Te fantazje wynikają z tego, co rodzice sami kochają, czego pragną albo czego im brakowało. Wychowujemy dzieci zazwyczaj z dwóch perspektyw albo tak, jak sami chcielibyśmy być wychowywani, albo tak, jak sami byliśmy wychowywani. W obu przypadkach rodzic często nie widzi jeszcze realnego człowieka przed sobą. Widzi swoją wizję. I teraz pytanie: co się dzieje, kiedy dziecko nie spełnia tej fantazji? Co, gdy zaczyna być inne niż to wyobrażone? Czy właśnie wtedy pojawia się lęk, frustracja, odrzucenie? Czasem rodzic próbuje dać dziecku to, czego sam nie dostał w dzieciństwie, a czego bardzo pragnął. W pewnym sensie przeżywa swoje dzieciństwo na nowo, ale kosztem własnego dziecka. Nie widzi wtedy jego realnych potrzeb, tylko próbuje na siłę „wcisnąć” je w swoją wizję.

Taki schemat działania można dość często zaobserwować.

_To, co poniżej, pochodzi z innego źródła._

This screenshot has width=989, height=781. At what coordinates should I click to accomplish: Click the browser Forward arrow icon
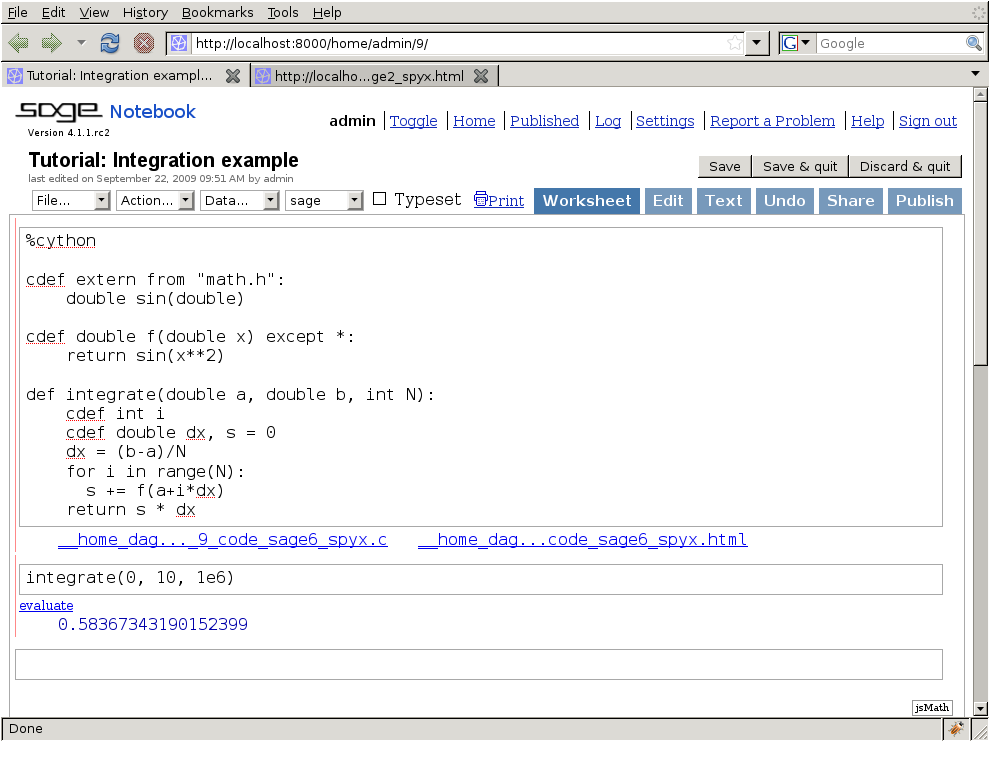click(x=51, y=43)

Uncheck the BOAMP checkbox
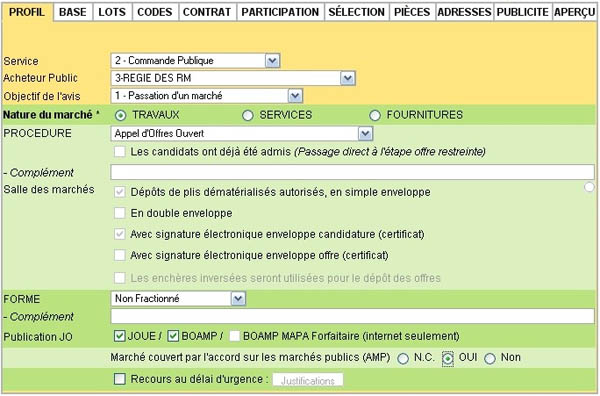(173, 336)

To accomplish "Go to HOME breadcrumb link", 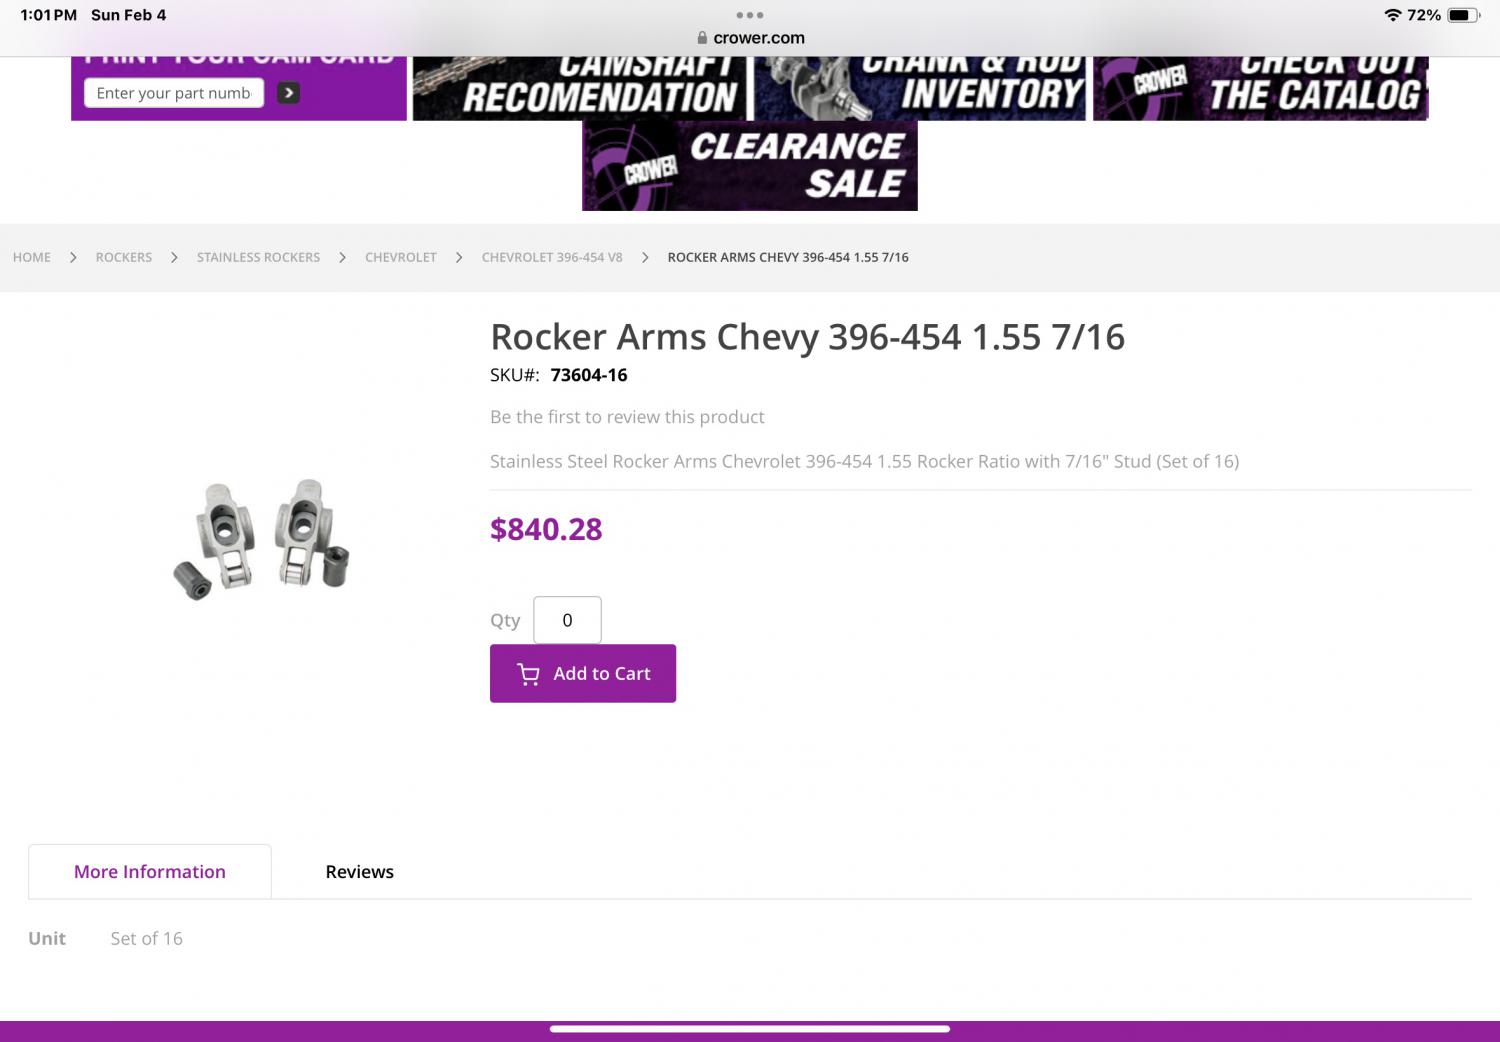I will click(32, 257).
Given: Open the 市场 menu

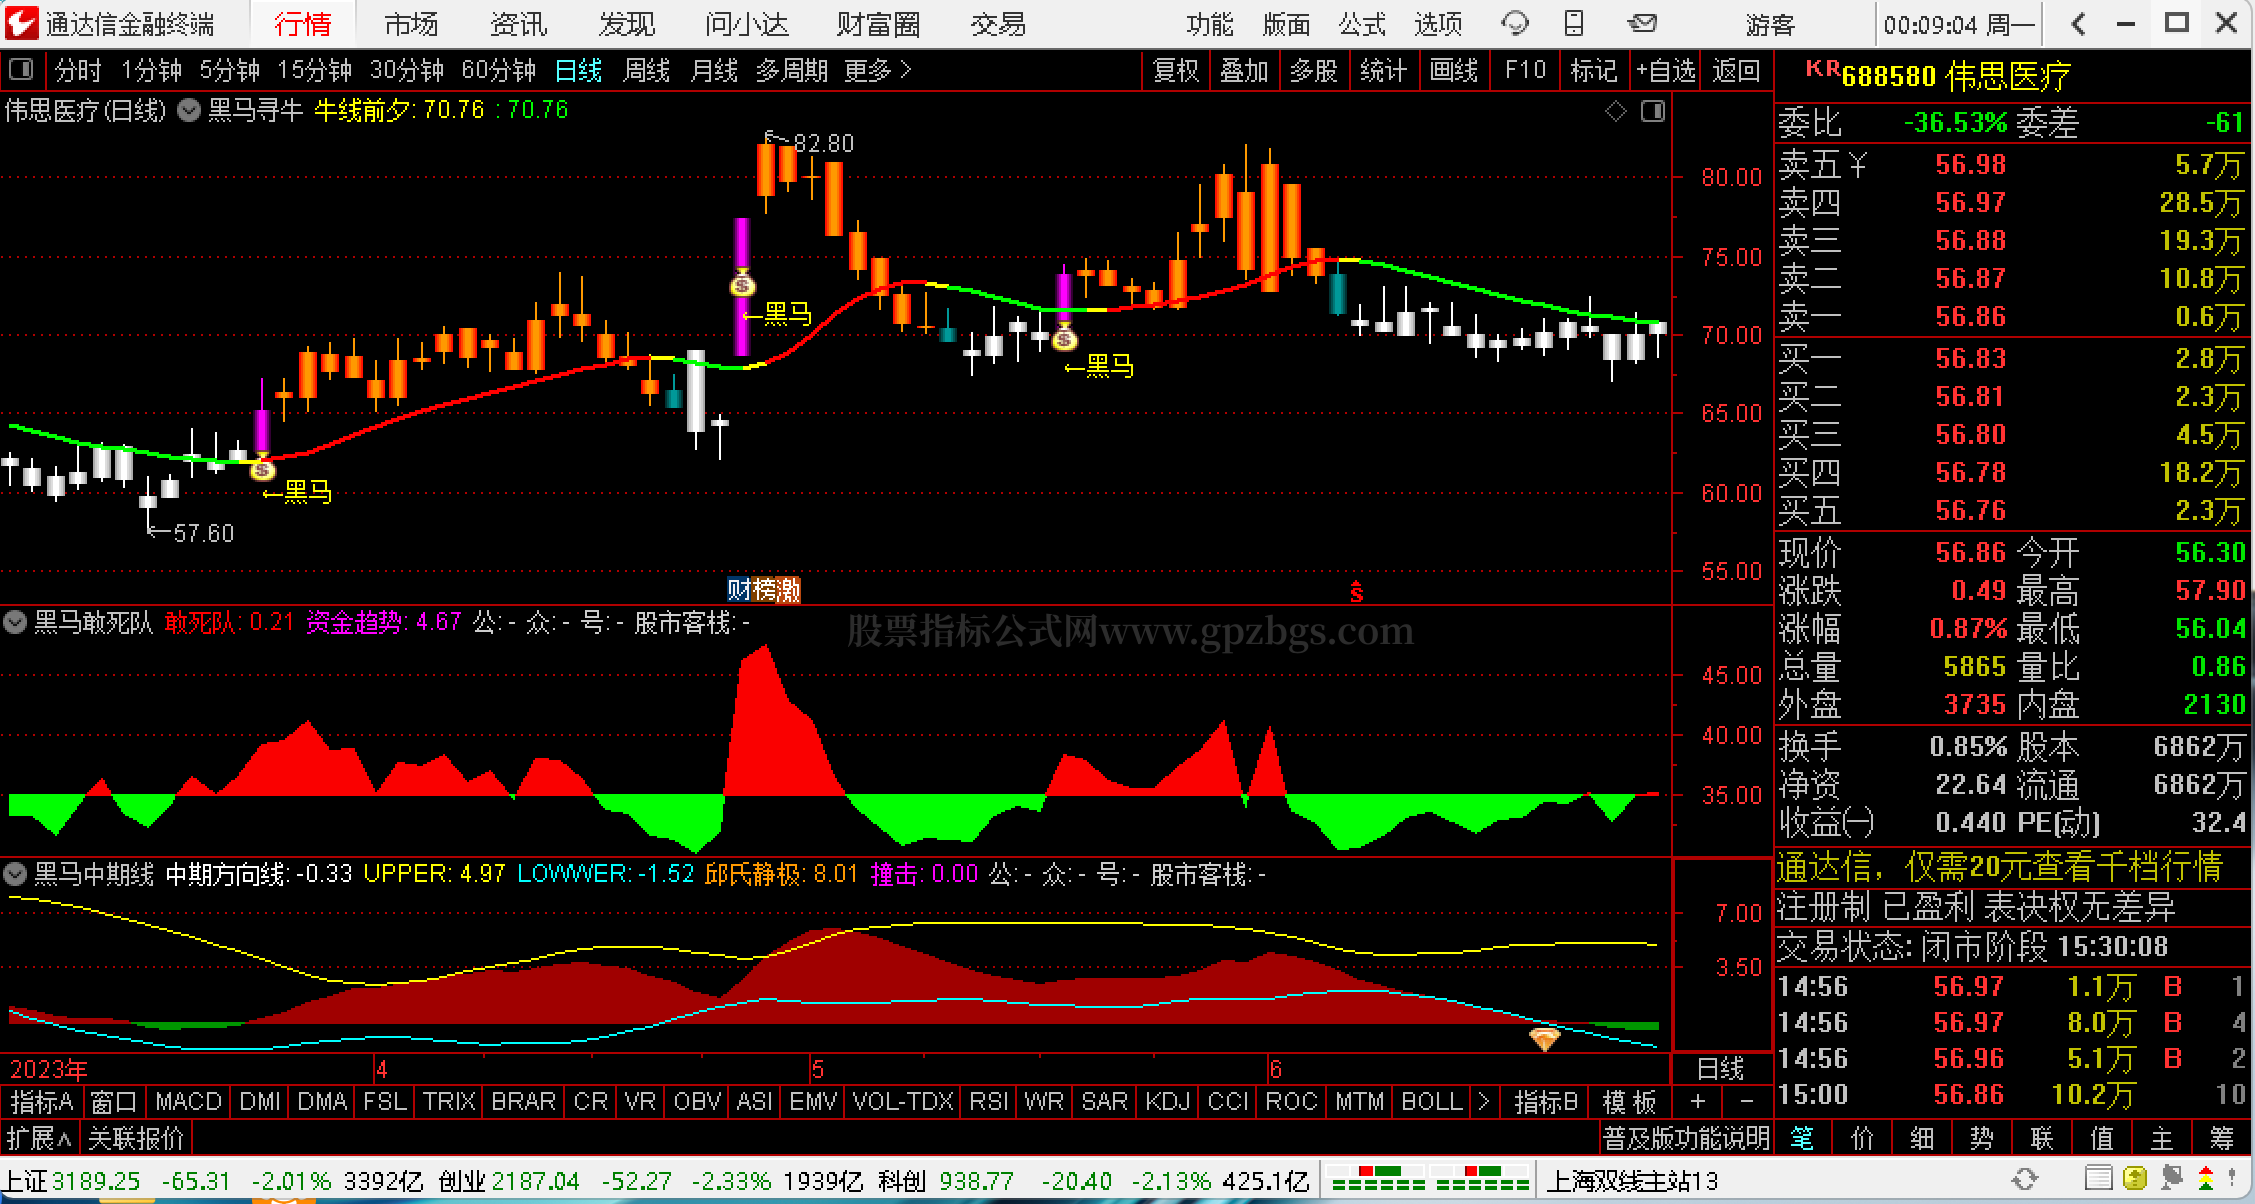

Zgoda. I tutaj zaczyna się problem, zwłaszcza gdy dziecko ma zupełnie inny temperament niż ten, który rodzic sobie wymarzył. Temperament jest czymś, z czym się rodzimy. Jedno dziecko może być żywe, energiczne, a inne spokojne, wrażliwe, artystyczne. Jeśli rodzic nie ma świadomości, że jego dziecko jest inne niż jego fantazja, może pojawić się brak akceptacji i zrozumienia. A za tym często idzie lęk. Na przykład, ojciec marzy o sprawnym fizycznie, wysportowanym synu, a rodzi mu się wrażliwy artysta. I oprócz osobistego rozczarowania dochodzą jeszcze presje kulturowe czy stereotypy, że „chłopak nie powinien być taki”, że coś jest „nie tak”.

W Polsce wciąż mamy mocne schematy dotyczące męskości, mało akceptacji dla inności, w tym dla osób LGBT. Reakcje bywają skrajne, od pełnego wsparcia po całkowite odrzucenie. Brakuje przestrzeni pośrodku. Kiedy trafiamy na rodzica o niskim poziomie świadomości, w podejściu, które nazywamy świadomym rodzicielstwem, to bardzo często pojawia się lęk przed innością. Rodzic boi się tego, co inne, co nie pasuje do jego wyobrażeń czy społecznych norm. Do tego dochodzi jeszcze presja społeczno-kulturowa. W naszym społeczeństwie nadal silnie funkcjonuje przekaz, że inność, na przykład inna orientacja seksualna, wrażliwość czy sposób bycia, jest czymś niepokojącym, niewłaściwym. I z tego lęku przed odmiennością potrafi narodzić się cała dramatyczna historia: od odrzucenia dziecka, przez próby „naprawiania”, aż po poważne konflikty i cierpienie po obu stronach.

Przypomniał mi się tutaj wywiad z pewnym znanym śpiewakiem operowym, kontratenorem, który wspominał, że na początku swojej kariery spotykał się czasami z bardzo dziwnymi reakcjami odbiorców. Gdy zaczynał śpiewać swoim wysokim głosem, zdarzało się, że słuchacze wychodzili z sali, bo trudno im było zrozumieć, że mężczyzna może tak śpiewać, w sposób, który części kojarzył się z głosem kobiety.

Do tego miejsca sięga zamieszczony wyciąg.